__QUOTED TEXT__.
..............................
6. Don't think you need to agree with everything a designer says if you hire one.
Learn from my design mistakes.
I had a cute Victorian rug and Victorian-style footed sofa and armchair. It was adorable in a suite in a heritage house, but did. not. work. when we bought a new boxy apartment. Work with the architecture of the home - never fight it and never fake it.
I love colour. 12 years ago I painted my bedroom fuschia. It is still fuschia. Needless to say, although it was fun it is not especially liveable. Yes, I am planning to paint it! I tried all sorts of crazy colours - mint kitchen, navy dining room, orange living room. Years of analyzing design photos finally sunk it into my head - often the rooms I love are actually 90% white/neutral and only 10% colour. Colour needs space to breathe and actually has more impact when it can pop against a neutral base. And my brain needs space to breathe when I look around the rooms of my home.
I just spent a fortune fixing a design mistake I made 12 years ago. I have an open concept kitchen/living/dining area in my apartment. I picked tile for the kitchen and recycled hardwood for the rest. I finally got the hardwood extended into the kitchen this week! It looks beautiful and creates a seamless look for the space - so critical in a small home. Within a room or visually linked rooms, always try to minimize the finishes.
Like many, I love wood. But you can get into dangerous territory when there is too much wood in a room. It really helps to treat wood like a colour. For example, if you have golden oak floors like I do, you have to understand that you are decorating around that gold colour, which may or may not read as a neutral depending on what else you have in the room.
In a family home, pick finishes that age well. I asked for a matte finish on my floors because that's how the high-traffic areas will look after a year or so - I won't end up with shine in less-trafficked areas.
I like what mtnredux wrote - "don't be matchy matchy". I would take that one step further even. My sister constantly harasses me for decorating advice as she neurotically analyzes every design decision. Because she's a perfectionist, I actually encourage her to have something that clashes in the room. Something that's a bit tacky or unexpected. Truly appealing rooms often have an element that breaks the rules and that is what makes it feels like a human being lives there. I shudder when I enter a home that feels like a showroom.
Once you figure out what you like be true to yourself. You can like lots of other styles, but they're probably not all for you. One of my favorite bloggers has a style the complete opposite of mine. I think it's gorgeous, but there's no way I could live in a house that looked like that for a few reasons. I think it's sometimes better not to constantly be looking at decorating blogs, sites, magazines, and tv.
Don't allow yourself to get frustrated wanting it finished. If or when you do, put it into perspective in the grand scheme of life. At the end of the day trying to figure out which paint color to use is a great problem to have, you know?
..............................
__WORK INSTRUCTIONS__.
(1) Reproduce the stretch of the decorating advice from "6. Don't think" through "never fake it.".
(2) In the decorating advice, what finish did the writer ask for on the floors?
The lines that follow this decorating advice bear no relation to it.

__DATA EXCERPT__.
..............................
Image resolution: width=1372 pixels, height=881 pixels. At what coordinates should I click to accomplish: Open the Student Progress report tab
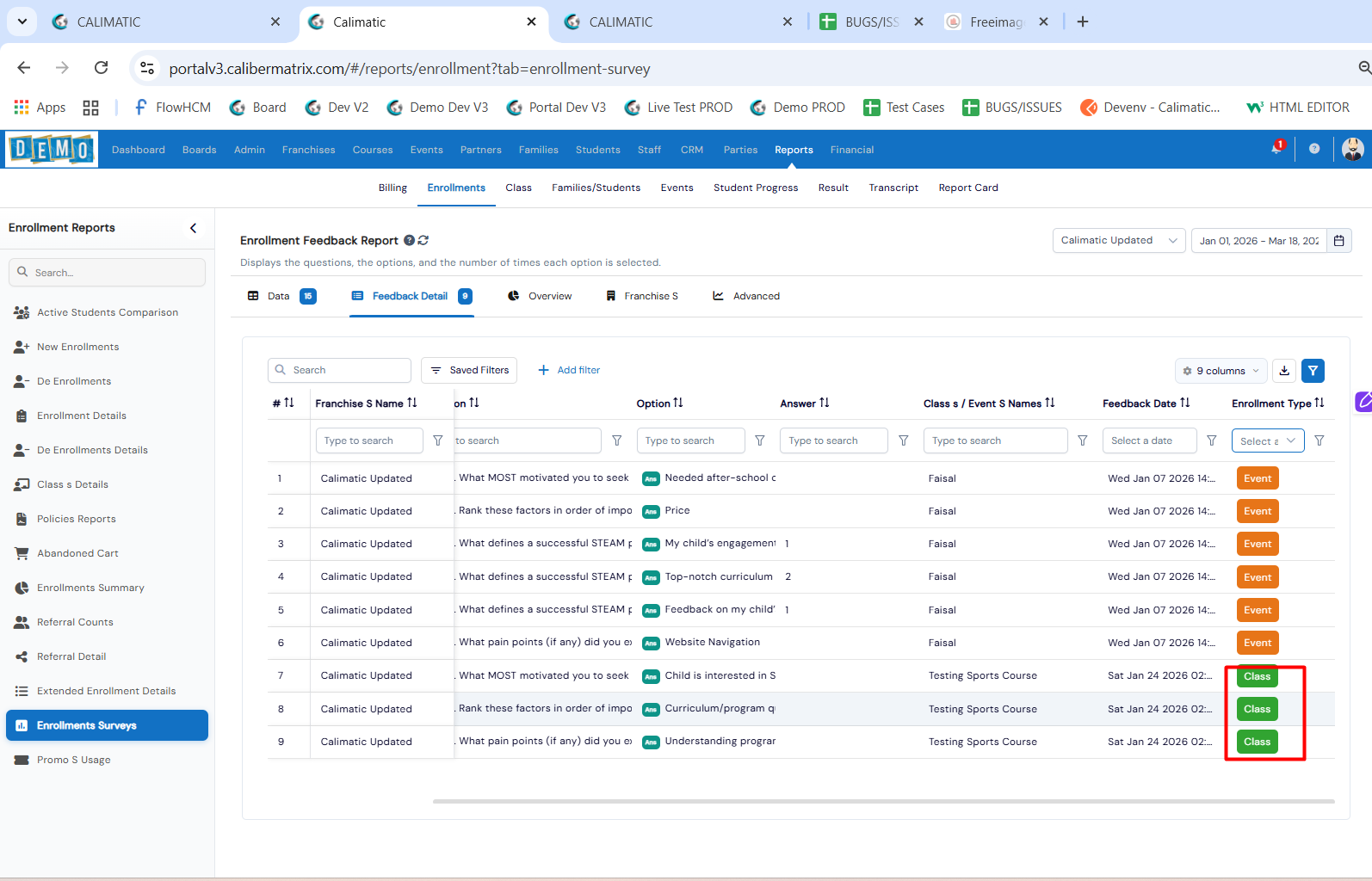[x=755, y=188]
..............................
__OUTPUTS BY TASK__.
(1)
6. Don't think you need to agree with everything a designer says if you hire one.
Learn from my design mistakes.
I had a cute Victorian rug and Victorian-style footed sofa and armchair. It was adorable in a suite in a heritage house, but did. not. work. when we bought a new boxy apartment. Work with the architecture of the home - never fight it and never fake it.

(2) A matte finish.